In the context of this question, the important difference between a parliamentary government and our presidential system is the degree of unity that exists between the chief executive and the majority in the legislature.  In our system, the president and the Congress are often at odds with one another.  This does not happen in the parliamentary system because the chief executive (often called the prime minister) is the leader of the majority in the legislature.


In a parliamentary system, each party selects its own leader.  This is done by party bosses, not by elections.  The parties then compete in elections and the leader of the winning party (this is somewhat oversimplified) becomes the chief executive.  This means that the chief executive’s party always has a majority in the legislature and the chief executive is always someone that the members of that party in the legislature have picked themselves.  In addition, the chief executive gets to pick which members of the legislature will get important jobs in the government.  All of this adds up to a situation in which the chief executive has a great deal of power and is pretty much assured that any proposal he or she puts forward will pass.

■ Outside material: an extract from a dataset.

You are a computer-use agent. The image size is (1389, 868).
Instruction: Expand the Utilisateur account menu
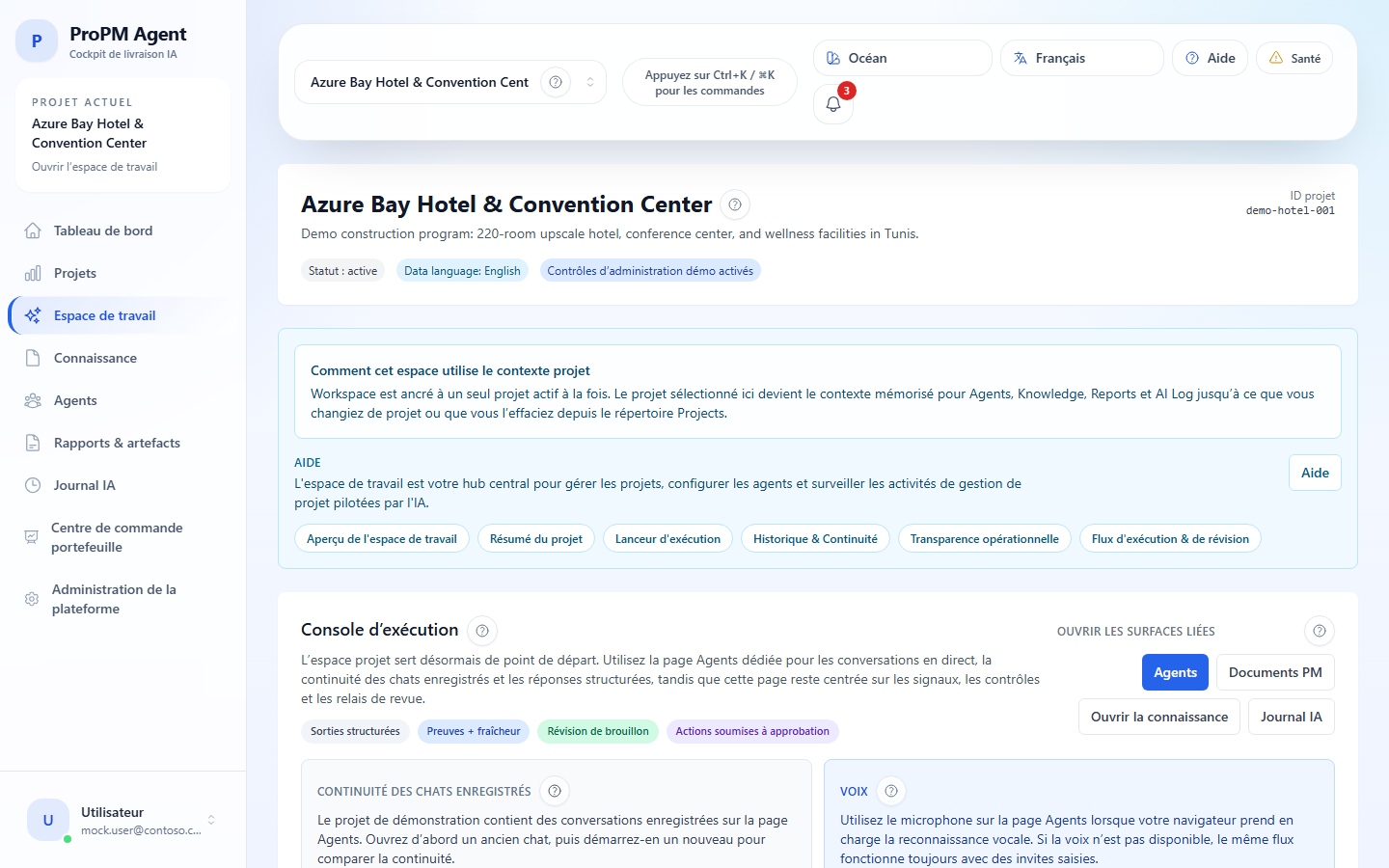tap(211, 821)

This is very different in our system.  We can, as we do now, have the president be from a different party than the majority in one or both houses of Congress.  Even when the president and the majorities in Congress are from the same party, the Congress does not “owe” the president anything.  They did not pick the president.  The president has little power to reward or punish them.  In addition, the president might not even be from the same ideological faction in the party.  For example, if Donald Trump is elected president, he might find himself opposed by a more conservative (as opposed to populist) Republican faction in Congress led by Paul Ryan.  When John F. Kennedy was in office, he was much more liberal than many of the Democrats in Congress and had a hard time getting his proposals approved by Congress.


What Wilson is saying is that Roosevelt and Johnson were lucky enough to be in situations where they had the support of a majority in Congress.  They did not literally have the powers that prime ministers have.  However, they were both in the same ideological faction of their party as the majority in Congress.  This means that the majority in Congress had roughly the same interests as the two presidents and had no reason to oppose them.  Therefore, these presidents did not face the same difficulties that other presidents have in passing their agendas. 


Presidents cannot act as leaders of a parliamentary system just because they want to.  They have no formal power to do so.  They can only act in this way if they are lucky enough to be in office when Congress is made up of people who agree with them.